当たり前のことを段取りよくコツコツやらせることしか手はないのだ。頑張ろう。







5文型(遅ればせながら)

私も猫ギター先生同様、「文型」を軽視される先生が少なくないということを聞いて少々驚いている。

「文型なんて重要じゃないよ」と仰る先生の頭の中には、ご自身の頭の中には「5文型の回路」ができていて、莫大な反復の後にその回路が無意識領域に入ってしまい、自分が英文を読むときに「5文型」は必要ないと錯覚されてるだけではないのか、などと思ってみたりする。ちゃんと教えてあげた方が圧倒的に理解が早くなると思うのだが。

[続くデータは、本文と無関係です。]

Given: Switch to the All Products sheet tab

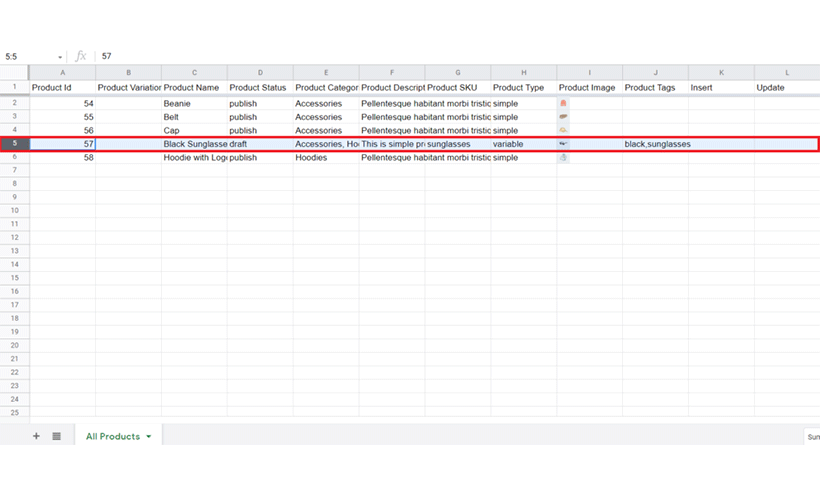Looking at the screenshot, I should tap(112, 437).
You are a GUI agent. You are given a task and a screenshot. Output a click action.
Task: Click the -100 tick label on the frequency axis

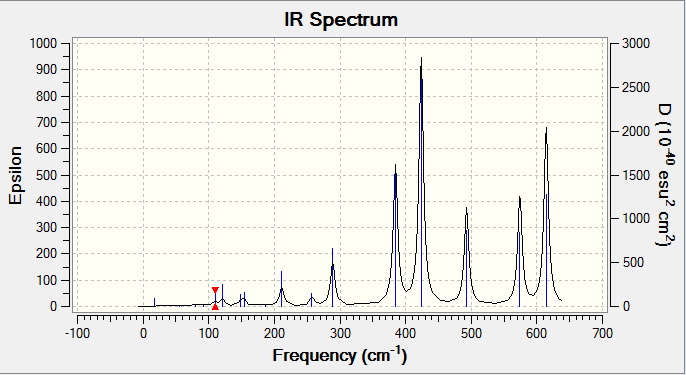(77, 333)
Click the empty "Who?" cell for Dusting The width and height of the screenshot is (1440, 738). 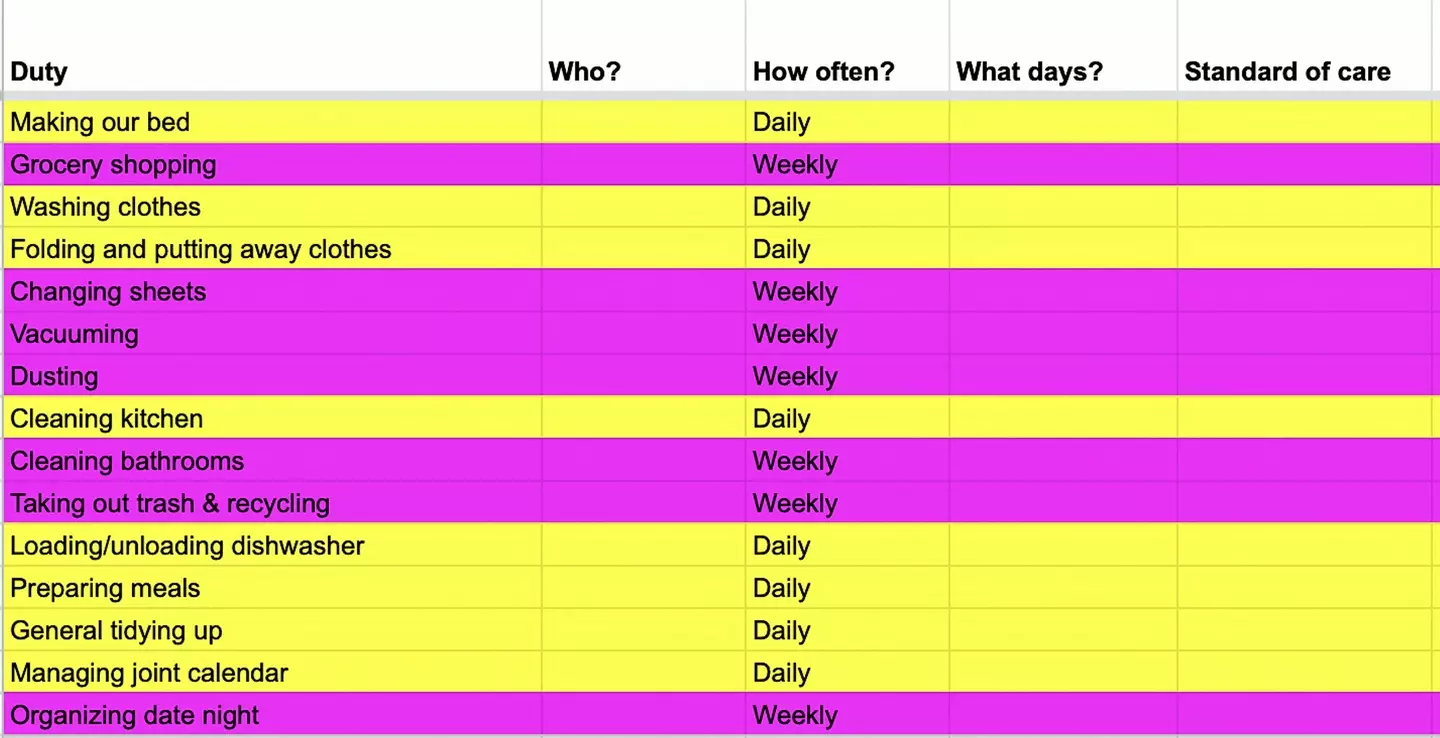[x=643, y=376]
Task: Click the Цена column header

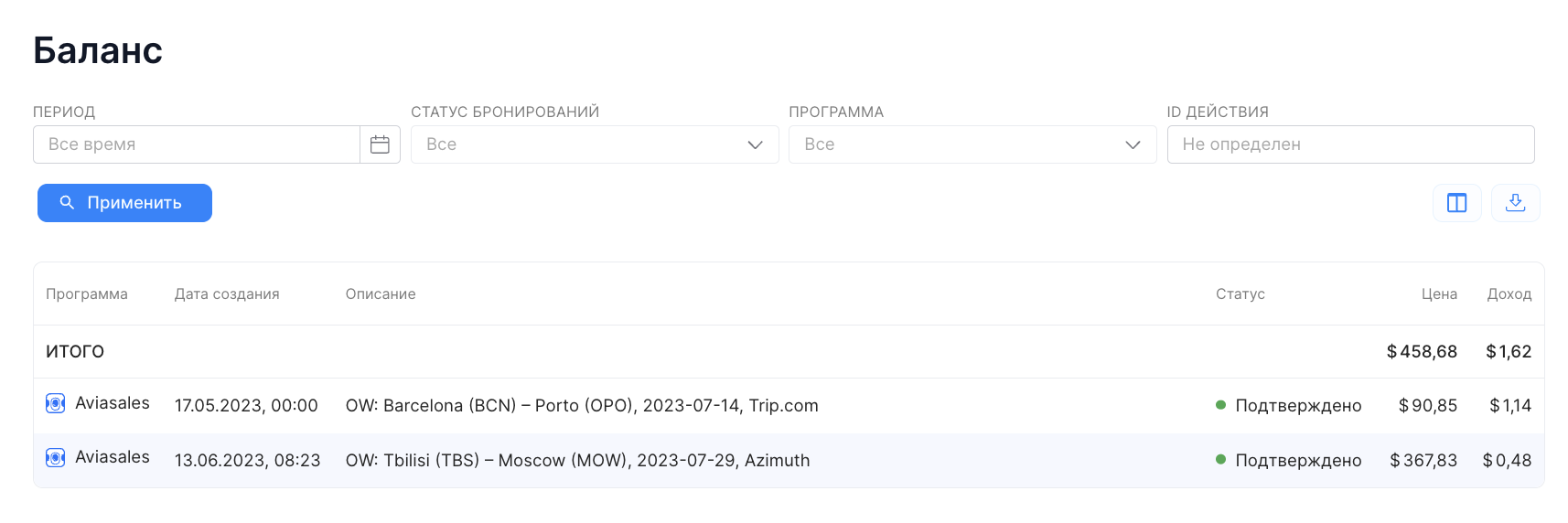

ただ、「文型が分からないと英語は読めないし、書けないぞ」というのは言いすぎで、「文型を一回しっかり理解しておくと、英語の学力は圧倒的に伸ばしやすい。よって君達に叩き込んでおく」くらいであるべきだろうと思っている。確かに「5文型」に当てはまらない文などもあり、いつまでもそこに固執するのもよくない。そこのあたりの説明不足が誤解を生み、そこで苦労した教わる側の「怨念」が極端な「5文型無用論」に行き着いているのではあるまいか(笑)

さて、「5文型」は大切だと思っている私であるが、「5文型」を指導する前段階として生徒側が理解していなければならないことがあると考えている。それを分からずに「5文型」の指導を受けてもかなりハードルが高くなってしまう。

「主語」「動詞」「節」「形容詞」「副詞」「修飾、被修飾の関係」、これらのことがわかっていないと、高校で「文型」を短い授業の間で説明されても理解は難しいだろう。「形容詞とは何か」「副詞とは何か」「この句(語、節)はどの語、句、節を修飾しているか」こういうことがみっちりと指導されることなしに「文型」に行ってはいけないというのが持論である。だから中学生には「文型」を熱心に教えることはあまりしないが、「主語」「動詞」「節」「形容詞」「副詞」「修飾、被修飾の関係」の把握に関してはみっちりとやる。

あとは中3の後半からは「ネクサス関係」にも言及していく。中学生の読む文にはそうそう難しいものは出てこないが、高校入試問題にもさりげなく出題されている。その問題がなぜ頻出であるのかをしっかりと伝えておきたい。

高校受験でよい点数を取らせるのは私達の使命だが、高校の授業でで落ちこぼれることのないようにできるだけのことはやっておきたい。そんなふうに考えている。